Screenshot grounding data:
============

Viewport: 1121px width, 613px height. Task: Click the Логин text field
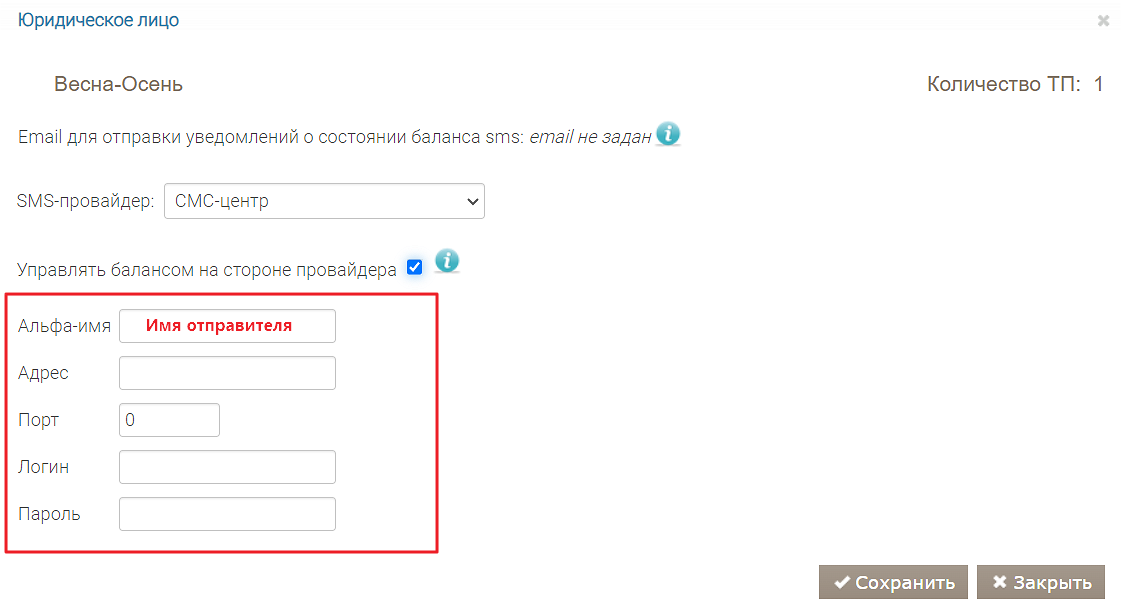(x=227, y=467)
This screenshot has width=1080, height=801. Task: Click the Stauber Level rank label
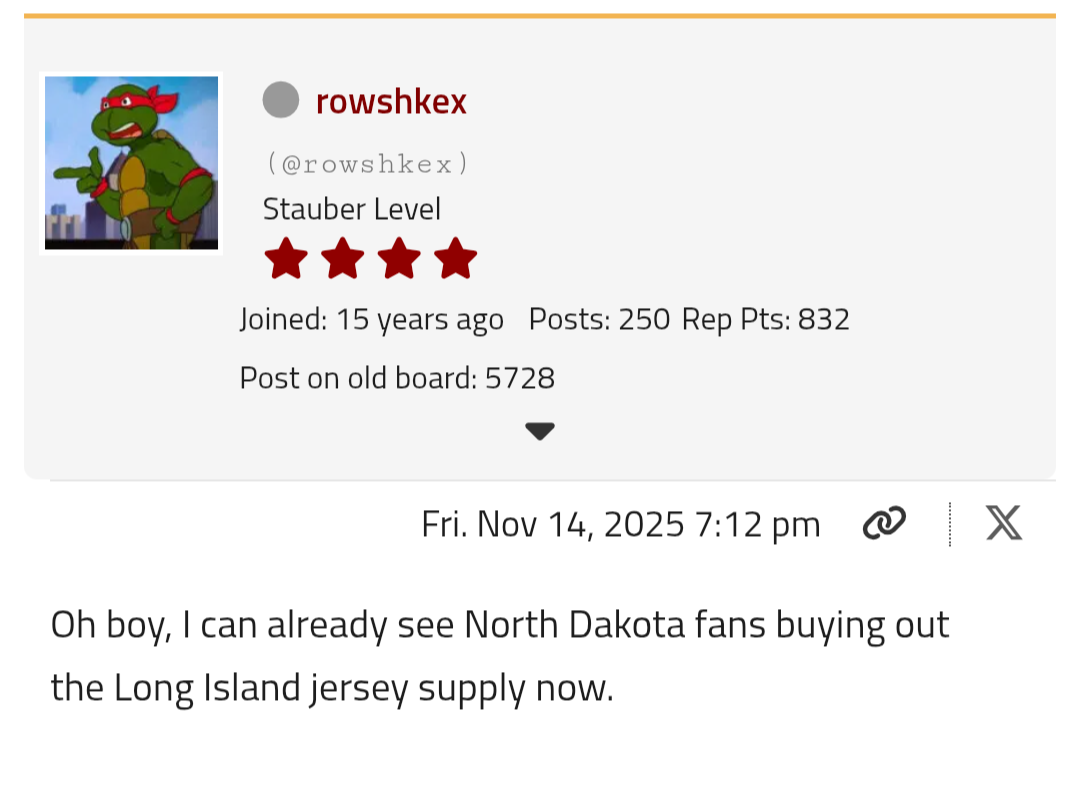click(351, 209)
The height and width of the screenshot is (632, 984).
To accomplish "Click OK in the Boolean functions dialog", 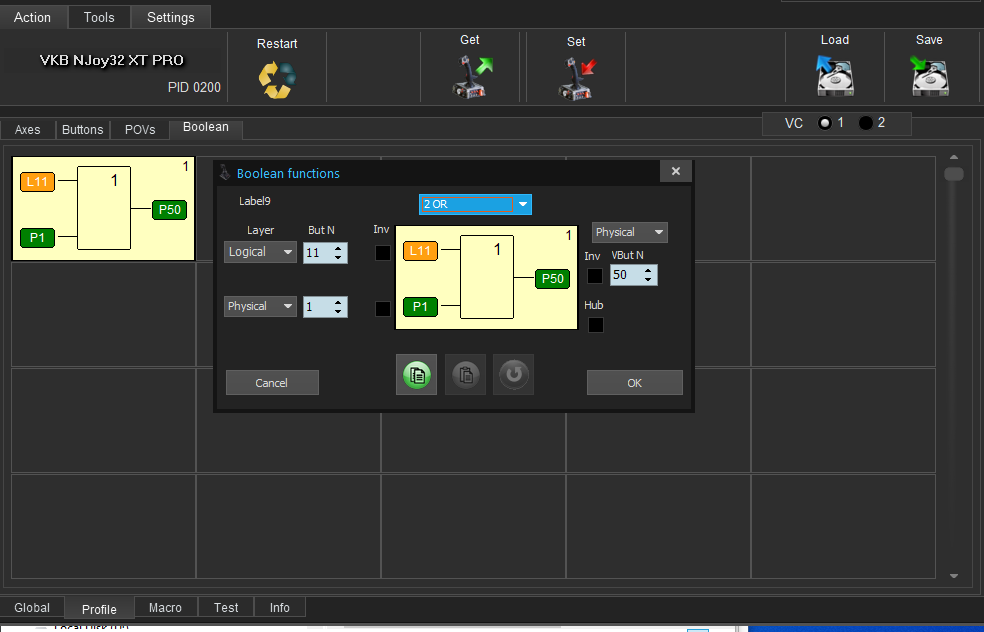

============

Directions:
All of the data above should be transcribed verbatim, with pictures omitted.

Solved exercise:
Viewport: 1121px width, 613px height. Task: Click the Логин text field
(x=227, y=467)
This screenshot has width=1080, height=801. Task: Click the Stauber Level rank label
click(351, 209)
The height and width of the screenshot is (632, 984).
To accomplish "Click OK in the Boolean functions dialog", 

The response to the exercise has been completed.